FAQ
Commonly asked questions about using Panther.

General Questions

Don't see what you're looking for on this page? Search for answers in Panther's Knowledge Base (KB).

How do I get started with using Panther?

Panther's Quick Start documentation helps you get started with logging in, inviting users to your Panther Console, onboarding the logs you want to monitor, setting up Alert destinations, and configuring Detections to alert for common security threats.

What are the advantages of running Panther over a traditional Security Information and Events Manager (SIEM)?

Panther offers real-time threat detection on data, flexible detections using Python, fast queries on any size data set, a high-performance security data lake, and a server-less architecture with no operations overhead. To learn more, see Panther Overview: Benefits.

Writing Detections

How does Panther handle errors on code/exceptions and do I have visibility when things fail?

If a Rule raises an exception, an Alert is sent with details about the exception to the same destination assigned to that Rule. The details of the exception are also pushed to the data lake, into a separate table from the Rule matches.
Detections should raise exceptions when either the logs are misconfigured (e.g., you believe a field MUST have a value and it doesn’t) or when an external call (e.g., an API call) fails. You can either raise an exception yourself or more commonly just allow the exception to happen and review the Alert sent about the exception. This does not affect the ability of other Rules to run.
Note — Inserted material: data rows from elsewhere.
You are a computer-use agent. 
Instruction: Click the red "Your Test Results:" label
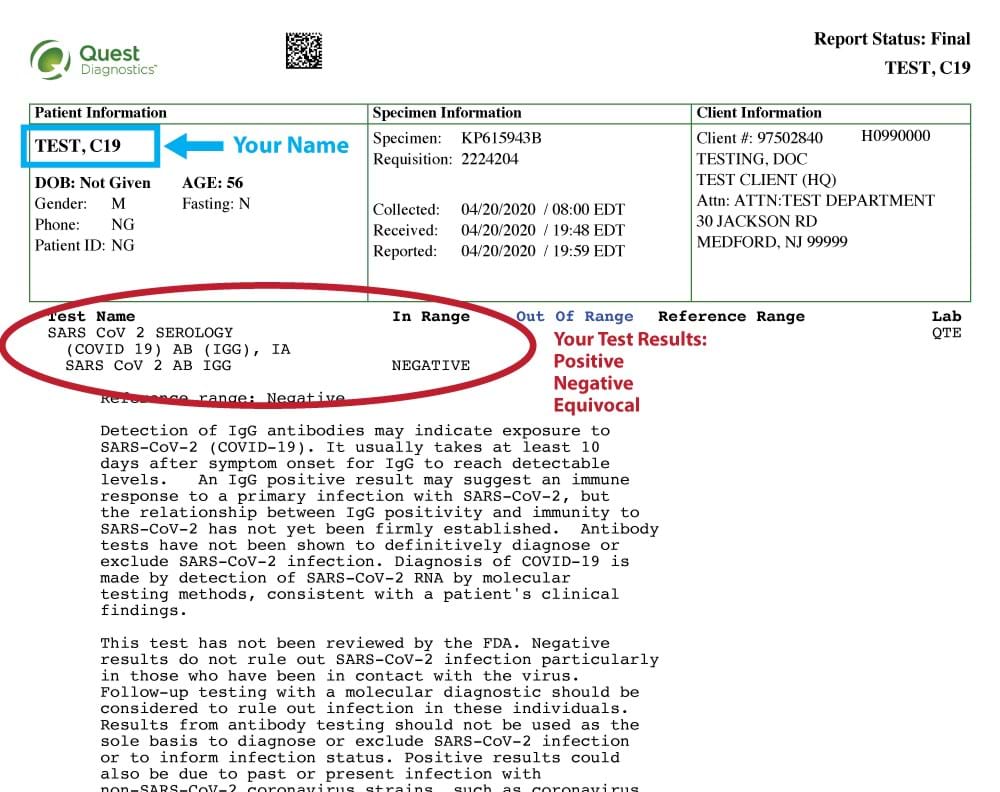(630, 340)
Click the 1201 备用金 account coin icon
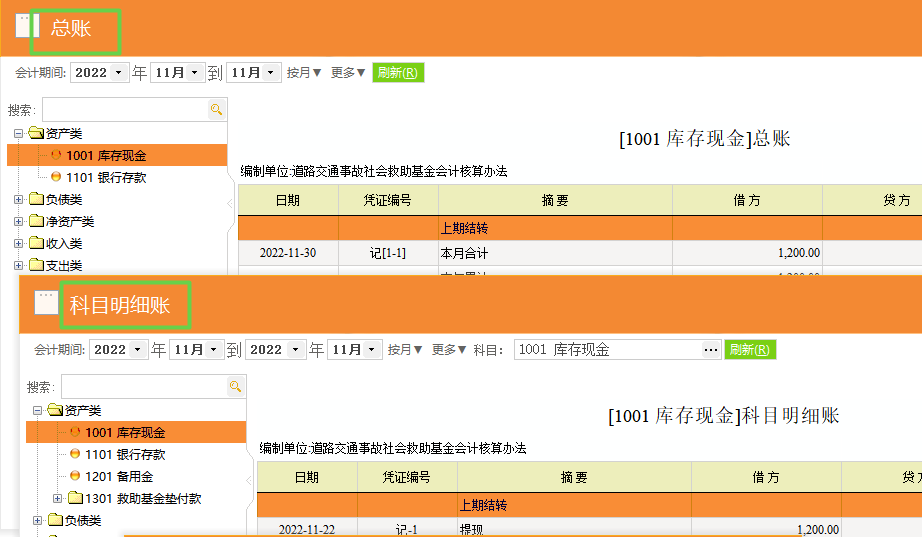 [x=75, y=477]
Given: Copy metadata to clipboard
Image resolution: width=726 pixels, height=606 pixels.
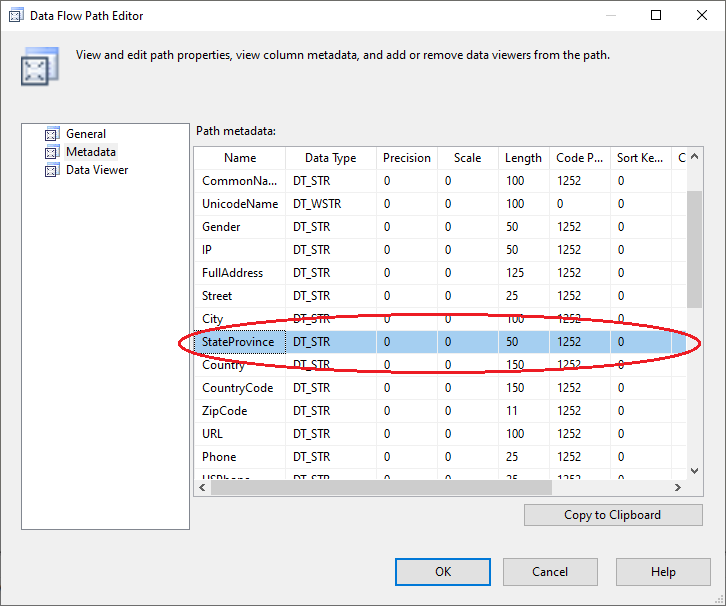Looking at the screenshot, I should [x=612, y=515].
Is there any secret management functionality for Detections?

By default, the Rules and Policies engines can retrieve secrets from the AWS secrets manager. The permissions are scoped to secrets that have the prefix panther-analysis in the secret name.

Managing Detections

What is the best strategy for automating the deployment of Detections?

The best way for technical teams to manage Detections is with our panther_analysis_tool combined with a CI/CD pipeline. The CLI tool can run unit tests and upload your Python Detections directly to Panther. We recommend users fork our public Detections repo and use the panther_analysis_tool in a CI pipeline that only allows merges when a unit test passes and automatically uploads changes to your deployment.
When you’re ready to pull our changes in, you can pull in our upstream changes and they will be deployed just like your changes.

Do users often have a dev and prod environment for testing Detections?

Generally Panther users do not see a full dev/prod deployment just for testing detections. Most teams rely on the unit testing built into Panther to ensure their Detections are working properly. Some users create new Detections and assign their destination to a specific “dev” environment (e.g. a Slack channel that is muted or a dummy email that no one watches). Then after a few days, users check to see if has alerted on anything, and if so to what severity degree.

If I still want to use a separate dev Panther approach, how do other Panther customers tackle development and testing?

The majority of our customers rely primarily on the unit testing capability combined with a CI pipeline that enforces passing unit tests with a minimum number of unit tests per Detection (with the --minimum-tests flag).